_What to do:_ Copy out the full transcript below about reporting child sex abuse in Scouting, word for word.
--- Start Quoted passage ---
I said, "Why don't you require it?"
They said, "It's more work."
"But we'll make it available."
What's interesting about this
is they'd tell parents and the media,
"Well, we developed
this great child protection program
that goes out
to the kids and the... and the leaders."
And people assume everybody
goes through it, but it wasn't true.
One of the things I used to get
from our old general counsel was,
"Well, we have to be careful
of defaming anybody's character."
And I said, "Well, have you ever...
Has the organization ever been sued
for making a report of child sex abuse?"
Guess what?
Zero.
We've never been sued.
And on top of that...
...I think we'd be
in a better position if we did report.
I'd rather defend ourselves
for trying to protect kids
than have it not reported and have
to explain why we never told anybody.
What better way to protect the community
than to make sure
to report it to law enforcement?
I am hardwired to protect my community.
That's what I did in law enforcement.
That whole "protect and serve" thing?
I hope you can tell
where I'm gonna stand on... on that issue.
We're talking kids.
We're talking people's children.
Okay?
The early Scout movement
was built largely on religion.
It is almost a religious movement,
even though it's technically secular.
The Boy Scout program was set up in a way
that was perfect for religions
to adopt it as their youth program.
And, in fact, religions became
the foundation of Scouting.
You could be a Mormon, a Catholic,
you could be Jewish,
you could be of Islamic faith.
When you've read a few hundred
of the Confidential Files,
it becomes a little bit hard
to be shocked anymore.
One of the cases that really shocked me
was the case of Christopher Schultz.
Christopher went to a local
Catholic school where brother Edmund...
He was a Catholic brother, was a teacher.
Brother Edmund was also the head
of the local Scout troop,
which Christopher belonged to.
So he was the scoutmaster,
and he was the teacher.
It's like this bad intersection
of crossroads is what we got sucked into.
And he was good at being able
to pick out his prey and isolate,
and do whatever he was looking to do.
--- End Quoted passage ---
--- Start Data provided ---
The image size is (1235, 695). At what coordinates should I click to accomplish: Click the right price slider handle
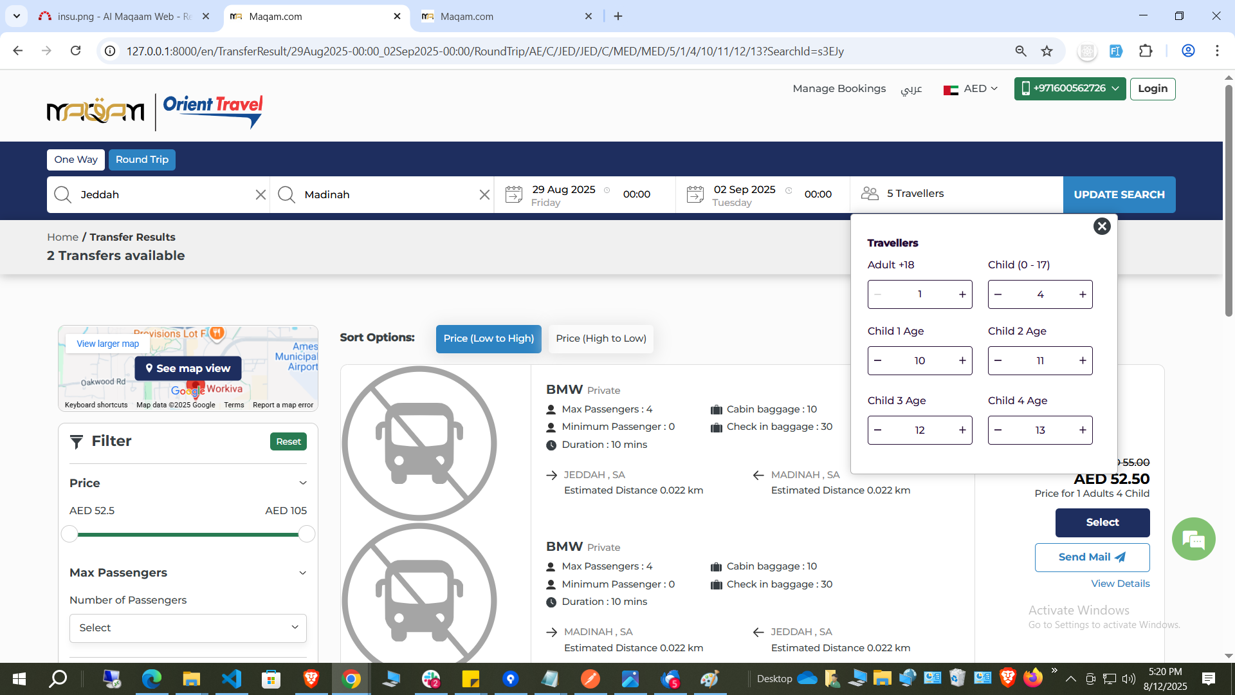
--- End Data provided ---
_Solution to the problem:_
I said, "Why don't you require it?"
They said, "It's more work."
"But we'll make it available."
What's interesting about this
is they'd tell parents and the media,
"Well, we developed
this great child protection program
that goes out
to the kids and the... and the leaders."
And people assume everybody
goes through it, but it wasn't true.
One of the things I used to get
from our old general counsel was,
"Well, we have to be careful
of defaming anybody's character."
And I said, "Well, have you ever...
Has the organization ever been sued
for making a report of child sex abuse?"
Guess what?
Zero.
We've never been sued.
And on top of that...
...I think we'd be
in a better position if we did report.
I'd rather defend ourselves
for trying to protect kids
than have it not reported and have
to explain why we never told anybody.
What better way to protect the community
than to make sure
to report it to law enforcement?
I am hardwired to protect my community.
That's what I did in law enforcement.
That whole "protect and serve" thing?
I hope you can tell
where I'm gonna stand on... on that issue.
We're talking kids.
We're talking people's children.
Okay?
The early Scout movement
was built largely on religion.
It is almost a religious movement,
even though it's technically secular.
The Boy Scout program was set up in a way
that was perfect for religions
to adopt it as their youth program.
And, in fact, religions became
the foundation of Scouting.
You could be a Mormon, a Catholic,
you could be Jewish,
you could be of Islamic faith.
When you've read a few hundred
of the Confidential Files,
it becomes a little bit hard
to be shocked anymore.
One of the cases that really shocked me
was the case of Christopher Schultz.
Christopher went to a local
Catholic school where brother Edmund...
He was a Catholic brother, was a teacher.
Brother Edmund was also the head
of the local Scout troop,
which Christopher belonged to.
So he was the scoutmaster,
and he was the teacher.
It's like this bad intersection
of crossroads is what we got sucked into.
And he was good at being able
to pick out his prey and isolate,
and do whatever he was looking to do.